II-92表 更生(緊急)保護事件の受理および処理人員累年比較(昭和42〜46年)

 昭和四六年における受理人員の総数は九,〇六四人であり,事件種別では,刑の執行終了者が七,四一二人(八一・八%)と大多数を占め,起訴猶予者一,二七三人(一四.〇%),刑の執行猶予者三七一人(四・一%)がこれに次いでいる。

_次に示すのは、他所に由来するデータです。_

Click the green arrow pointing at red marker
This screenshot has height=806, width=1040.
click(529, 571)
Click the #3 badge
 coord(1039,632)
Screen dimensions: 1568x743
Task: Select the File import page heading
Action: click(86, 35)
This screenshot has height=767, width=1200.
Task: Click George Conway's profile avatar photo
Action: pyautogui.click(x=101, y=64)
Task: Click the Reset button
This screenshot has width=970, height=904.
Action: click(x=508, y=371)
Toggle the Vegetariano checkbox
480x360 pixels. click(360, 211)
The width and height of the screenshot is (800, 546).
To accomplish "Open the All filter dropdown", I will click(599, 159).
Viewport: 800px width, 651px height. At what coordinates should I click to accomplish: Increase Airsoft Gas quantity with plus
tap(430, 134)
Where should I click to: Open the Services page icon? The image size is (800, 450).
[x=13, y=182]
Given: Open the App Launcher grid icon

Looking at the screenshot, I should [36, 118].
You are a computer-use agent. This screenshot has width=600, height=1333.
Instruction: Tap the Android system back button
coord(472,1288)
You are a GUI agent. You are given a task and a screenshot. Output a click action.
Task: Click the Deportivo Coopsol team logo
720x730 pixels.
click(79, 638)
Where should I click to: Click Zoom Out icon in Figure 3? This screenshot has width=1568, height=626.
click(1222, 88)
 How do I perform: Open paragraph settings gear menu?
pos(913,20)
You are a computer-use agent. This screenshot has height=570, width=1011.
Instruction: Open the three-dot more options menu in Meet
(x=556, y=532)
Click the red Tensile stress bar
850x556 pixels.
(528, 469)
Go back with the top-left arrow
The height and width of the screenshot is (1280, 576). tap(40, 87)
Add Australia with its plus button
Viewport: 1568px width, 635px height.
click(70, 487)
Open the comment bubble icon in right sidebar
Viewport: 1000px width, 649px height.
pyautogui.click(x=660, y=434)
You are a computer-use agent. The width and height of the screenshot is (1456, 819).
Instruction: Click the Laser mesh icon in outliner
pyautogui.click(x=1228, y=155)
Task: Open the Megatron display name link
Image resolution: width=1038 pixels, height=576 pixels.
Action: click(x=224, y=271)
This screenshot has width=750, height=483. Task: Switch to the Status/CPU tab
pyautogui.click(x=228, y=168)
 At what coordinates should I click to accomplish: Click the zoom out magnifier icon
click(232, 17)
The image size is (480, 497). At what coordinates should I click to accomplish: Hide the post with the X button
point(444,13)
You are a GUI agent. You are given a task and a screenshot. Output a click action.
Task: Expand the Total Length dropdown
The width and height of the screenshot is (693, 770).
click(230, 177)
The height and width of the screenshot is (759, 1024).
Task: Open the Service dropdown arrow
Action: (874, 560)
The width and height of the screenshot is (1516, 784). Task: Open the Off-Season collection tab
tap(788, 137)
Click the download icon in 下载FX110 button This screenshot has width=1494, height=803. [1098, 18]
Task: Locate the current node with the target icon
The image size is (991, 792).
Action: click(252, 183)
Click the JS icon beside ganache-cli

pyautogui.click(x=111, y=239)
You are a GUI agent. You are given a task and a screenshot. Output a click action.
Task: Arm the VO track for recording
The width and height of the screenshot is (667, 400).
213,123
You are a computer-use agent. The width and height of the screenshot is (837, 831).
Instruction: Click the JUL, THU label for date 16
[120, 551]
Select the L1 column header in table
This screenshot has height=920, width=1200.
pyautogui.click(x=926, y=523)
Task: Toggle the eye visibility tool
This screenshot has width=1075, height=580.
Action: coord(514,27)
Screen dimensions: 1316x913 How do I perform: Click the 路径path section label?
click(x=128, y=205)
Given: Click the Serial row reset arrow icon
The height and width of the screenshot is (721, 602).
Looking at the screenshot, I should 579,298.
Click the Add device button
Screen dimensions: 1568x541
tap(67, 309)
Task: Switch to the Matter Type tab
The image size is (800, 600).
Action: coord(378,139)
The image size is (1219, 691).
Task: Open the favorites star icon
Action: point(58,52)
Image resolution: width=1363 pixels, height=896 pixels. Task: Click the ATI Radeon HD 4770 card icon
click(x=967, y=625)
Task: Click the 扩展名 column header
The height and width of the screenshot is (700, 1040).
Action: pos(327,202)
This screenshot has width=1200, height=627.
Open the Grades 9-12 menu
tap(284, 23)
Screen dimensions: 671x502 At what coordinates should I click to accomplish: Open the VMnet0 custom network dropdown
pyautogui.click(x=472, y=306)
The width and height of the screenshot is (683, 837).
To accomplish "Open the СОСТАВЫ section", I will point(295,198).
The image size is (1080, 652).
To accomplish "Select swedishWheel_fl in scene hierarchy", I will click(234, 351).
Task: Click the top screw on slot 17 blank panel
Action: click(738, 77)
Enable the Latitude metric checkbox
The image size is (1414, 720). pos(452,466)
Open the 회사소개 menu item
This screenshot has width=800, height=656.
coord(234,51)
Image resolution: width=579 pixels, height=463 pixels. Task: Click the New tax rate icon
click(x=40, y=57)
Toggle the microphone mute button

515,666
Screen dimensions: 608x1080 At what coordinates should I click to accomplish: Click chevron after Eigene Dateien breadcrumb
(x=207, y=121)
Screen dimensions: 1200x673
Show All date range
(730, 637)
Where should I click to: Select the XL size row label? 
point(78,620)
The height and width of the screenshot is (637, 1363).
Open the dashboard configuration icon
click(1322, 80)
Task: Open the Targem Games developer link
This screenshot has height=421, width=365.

補導処分終了者は八人で,刑の執行免除では該当者がなかった。
 受理人員のうち,保護措置をとらなかったものは四五人で,残りの九,〇一九人のうち,保護観察所による保護(自庁保護)だけを受けた者は四,六〇〇人(五一・〇%),後述の更生保護会等への委託による保護(委託保護)を受けた者は三,五〇七人(三八・九%),自庁保護と委託保護とを併せて受けた者は九一二人(一〇・一%)であった。
 昭和四六年における自庁保護人員の総数五,五一二人に対する措置の内訳は,II-93表のとおりである。それによると,鉄道運賃割引証の交付が最も多く,次いで食事給与と旅費支給がほぼ同数を示し,さらに衣料給与,医療援助の順となっている。

II-93表 自庁保護の実施人員(昭和46年)

 同年の,更生保護会における委託保護の実施状況は,II-94表のとおりである。これによると,同年中に,四,四一七人が新たに保護を受け,他方四,五七二人が保護を受け終わり,年末現在委託による保護中の人員は,五七一人であった。五,一四三人に対する保護の内訳は,ほとんどが食事付宿泊の供与である。